Anticoagulation treatment after an ischemic stroke should be started earlier


An international clinical trial, which involved experts from Glasgow, has concluded that anticoagulation treatment could be safely started earlier than current recommended guidelines in patients following ischemic stroke with atrial fibrillation.

The study - published in the New England Journal of Medicine and led by the led by the Stroke Center, Inselspital, University Hospital Bern, and the University of Bern - found the chances of suffering a recurrent event with earlier treatment were likely to be lower compared to a later start, without an increase in risk of complications.

The ELAN (Early versus Late initiation of direct oral Anticoagulants in post-ischemic stroke patients with atrial fibrillatioN) trial was co-designed and co-led by researchers at the University of Glasgow. The study included 2013 participants - including more than 400 from the UK - with an acute ischemic stroke and atrial fibrillation recruited from 103 different stroke units in 15 different countries in Europe, the Middle East and Asia between 2017 and 2022.

Around 80% of all strokes are caused by occlusion of an artery in the brain. Up to 20% of these are caused by blood clots, which form in the heart in people with atrial fibrillation. Atrial fibrillation is an irregular heart rhythm that affects as many as 5% of people over the age of 65 years.

Blood thinners called direct oral anticoagulants (DOACs) are used to prevent blood clots in people with atrial fibrillation but it is unclear how early after stroke they should be started. There is a potential increased risk of bleeding into the stroke which may be highest in the first few days. However, the potential benefit of these drugs may also be highest in these first few days. In the presence of this uncertainty, international guidelines recommend a delay before starting DOACs.

Based on the size and location of the infarct on imaging (i.e. a minor, moderate or major stroke), participants in the study were randomly assigned to an early treatment start or a later, guideline recommended, treatment start. An early start was defined as within 48 hours of a minor/moderate stroke or day 6-7 following a major stroke. A late start was defined as day 3-4 following a minor stroke, day 6-7 following a moderate stroke, or day 12-14 following a major stroke. The primary outcome was a composite of recurrent ischemic stroke, symptomatic intracranial hemorrhage, extracranial bleeding, systemic embolism, or vascular death within 30 days after randomisation.

Professor Jesse Dawson, Professor of Stroke Research at the University of Glasgow’s School of Cardiovascular and Metabolic Health, said: "The study suggests that the incidence of symptomatic intracerebral hemorrhage is low with early anticoagulation, if imaging based classification is used. Moreover, we now know that waiting several days to start anticoagulation in people with ischemic stroke and AF is not safer and is likely to be associated with higher stroke risk."

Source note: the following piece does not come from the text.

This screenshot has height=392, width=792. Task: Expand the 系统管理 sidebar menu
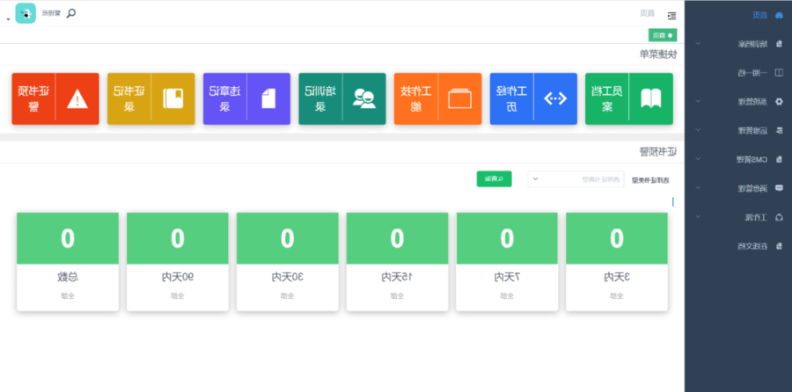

Study lead Professor Urs Fischer, from the University Hospitals of Bern and Basel, said: "Our study finally brings scientific evidence for a common dilemma in early secondary prevention after an ischemic stroke. In view of our results, early treatment initiation is reasonable if indicated or if desired for logistic or other reasons. It is probably better and is unlikely to cause harm."

As a next step, the researchers plan to explore whether the risk and benefit is similar in different subgroups of the ELAN trial population, especially in people more severely affected.

Richard Francis, Head of Research at the Stroke Association said: "Around 1.2 million people in the UK have atrial fibrillation (AF), a type of irregular heartbeat. Having AF means that blood clots are more likely to form in your heart, increasing your risk of stroke.

"We’re delighted to have helped fund this important clinical trial which shows that earlier treatment with DOACs could reduce the chances of suffering another stroke compared to a later start, without an increase in risk of complications.

"We know that nine out of ten stroke survivors are afraid of having another stroke; so these findings have the potential to ease this anxiety. However, before the ELAN findings are adopted into clinical practice, it is important that we understand whether the balance of benefit and risk with early blood thinners is different depending on factors like ethnicity, sex or severity of stroke. We look forward to follow-up research that can help answer this question."

The study, ’Early versus Late Anticoagulation for Stroke with Atrial Fibrillation,’ is published in the NEJM.